Escape From Reality
by Annie Lu
Virtual reality, if loosely defined as a means of trying to convey a scene in which we are not truly present, can be seen in the form of panoramic paintings from centuries ago. “Virtual tourism” had been conceptualized as early as 1939 by William Gruber, who created a device (the View-Master) that allows the viewer to see two side-by-side images through a stereoscope, giving them a sense of three-dimensional depth. We probably scoff at that comparison, though. The geeky, tech-savvy vision we moderners may conjure up when confronted with the phrase “virtual reality” resembles something more like a set of fancy glasses, mounted to the front of one’s face. It’s supposed to convey all of the possible human senses, perhaps even go beyond that in its utter futuristic-ness. It should allow someone to perceive whole other worlds.
The truth of today’s virtual reality technology does certainly resemble that of science-fiction fantasies. VR still relies on a stereoscopic display (the two images on one screen at slightly different angles idea) to create immersion. Accelerometers, gyroscopes, magnetometers, and other fancy-sounding gadgets galore are all employed to allow the VR user to interact with the 3D space, simulating movement and other senses like touch, hearing, and possibly even smell (Mullis, 2016). All of this consolidates into an artificially created environment that can seem almost life-like.
So, what’s so important about this? (Apart from really really immersive videogames, of course.) There is such a thing as virtual reality therapy (VRT). VRT uses virtual reality to diagnose and treat medical patients with psychological conditions that may otherwise cause difficulties. A present example is its use in burn therapy: treatment for serious burns can be excruciating. Virtual reality, specifically in the form of SnowWorld, has been used to control pain by creating a cold, snowy environment that distracts the mind (Hoffman).

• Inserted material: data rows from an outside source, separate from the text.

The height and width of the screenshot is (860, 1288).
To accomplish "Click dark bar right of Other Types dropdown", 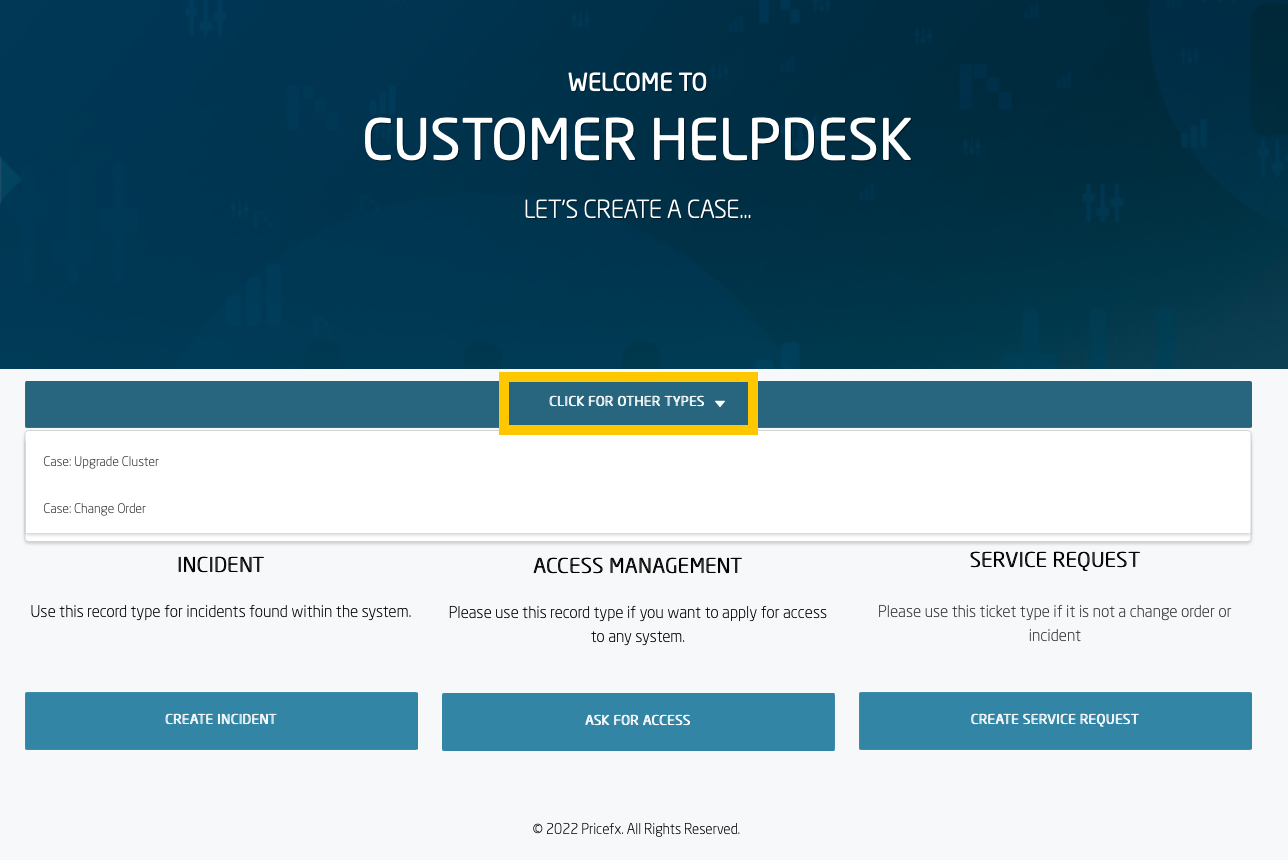I will (1000, 404).
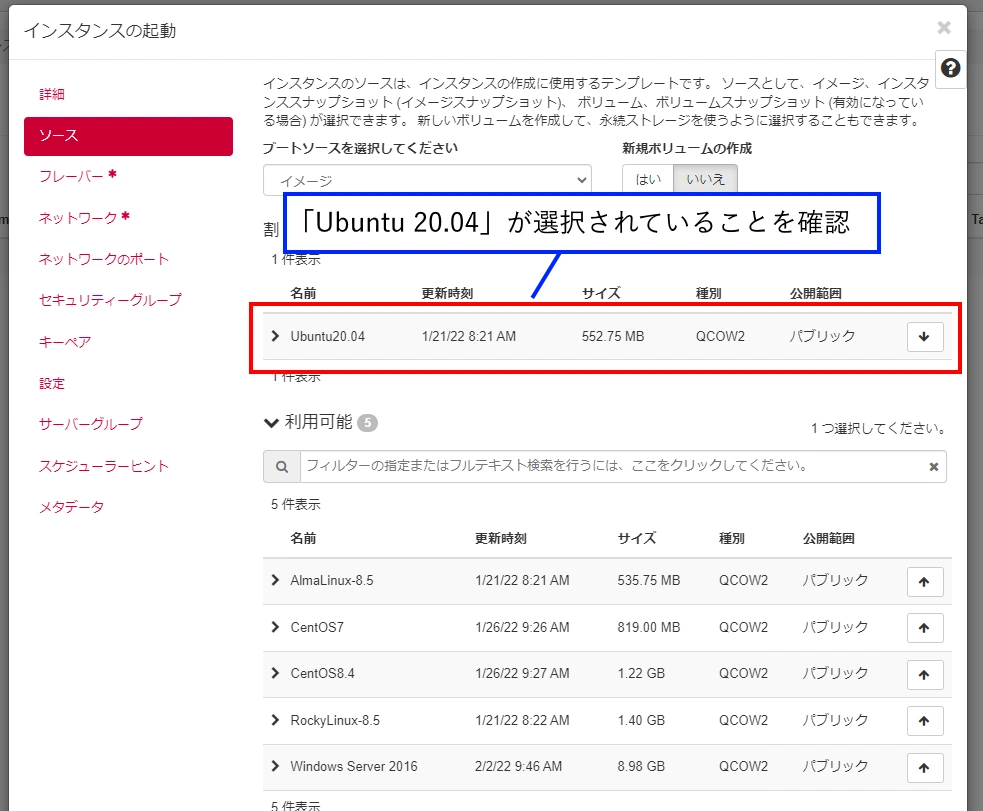Set new volume creation to いいえ
The width and height of the screenshot is (983, 811).
[705, 180]
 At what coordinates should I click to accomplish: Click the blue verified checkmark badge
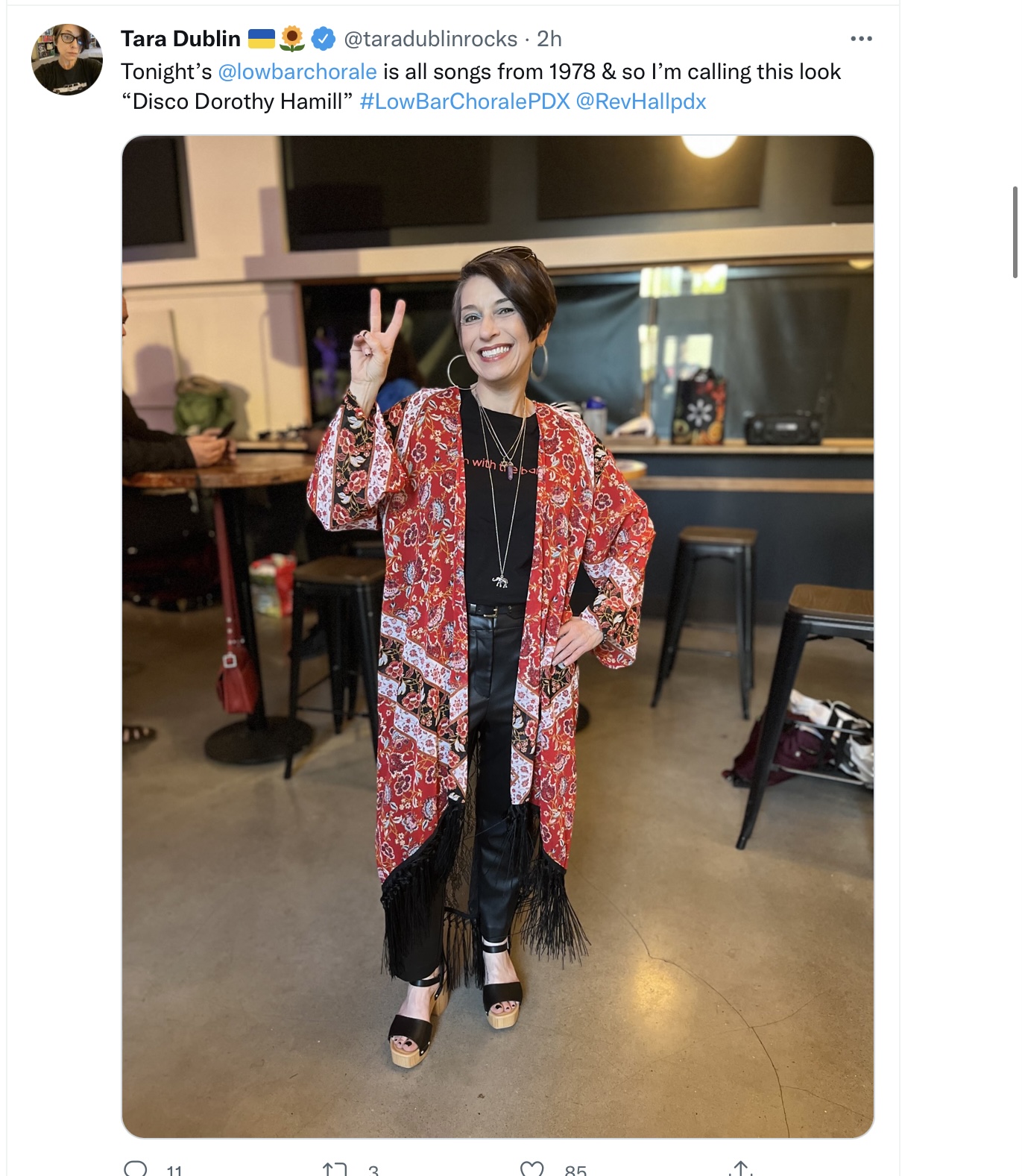(x=322, y=39)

In a similar vein, psychological disorders regarding fear can also be mitigated. Patients with PTSD can confront painful reminders of their traumatic experiences without facing any “real” danger. This way, patients can hopefully be desensitized and trained not to panic, all in a safe, expert-controlled environment.
VRT can also be used in conjunction with brain-machine interfaces for limb rehabilitation and paralysis therapy. It allows patients, often post-stroke, to use their brain activity (which may no longer fully induce responses in their own bodies) to control an avatar in virtual reality, all the while receiving visual and tactile feedback. Potentially immobile patients can then practice moving what seems to be their own limbs, eventually helping them to regain their mobility (Ballester et al, 2015).
It would be nice to just take this technology for granted and look at all the benefits without addressing any concerns. The truth is, however, that while virtual reality therapy substantially reduces patients’ pain throughout traumatizing treatments or illnesses, it also carries with it potential side effects (as expected). This can include cybersickness, a type of motion sickness caused by the disjunction between movement in real life and movement as perceived in virtual reality; perceptual-motor disturbances; and lowered arousal, a result of overexposure to a different kind of reality that doesn’t necessarily behave in the same way. Nevertheless, virtual reality as a whole has a myriad of applications, even in medicine alone. It aids medical training by letting students perform “hands-on” procedures without the possibility of accidentally putting their human guinea pig at risk.
Virtual reality therapy can only be described as a revolutionary application of science-fiction-worthy technology to real-life problems. If we can use the concept of other worlds to treat psychological pains and disorders, one can only imagine what we might come up with next.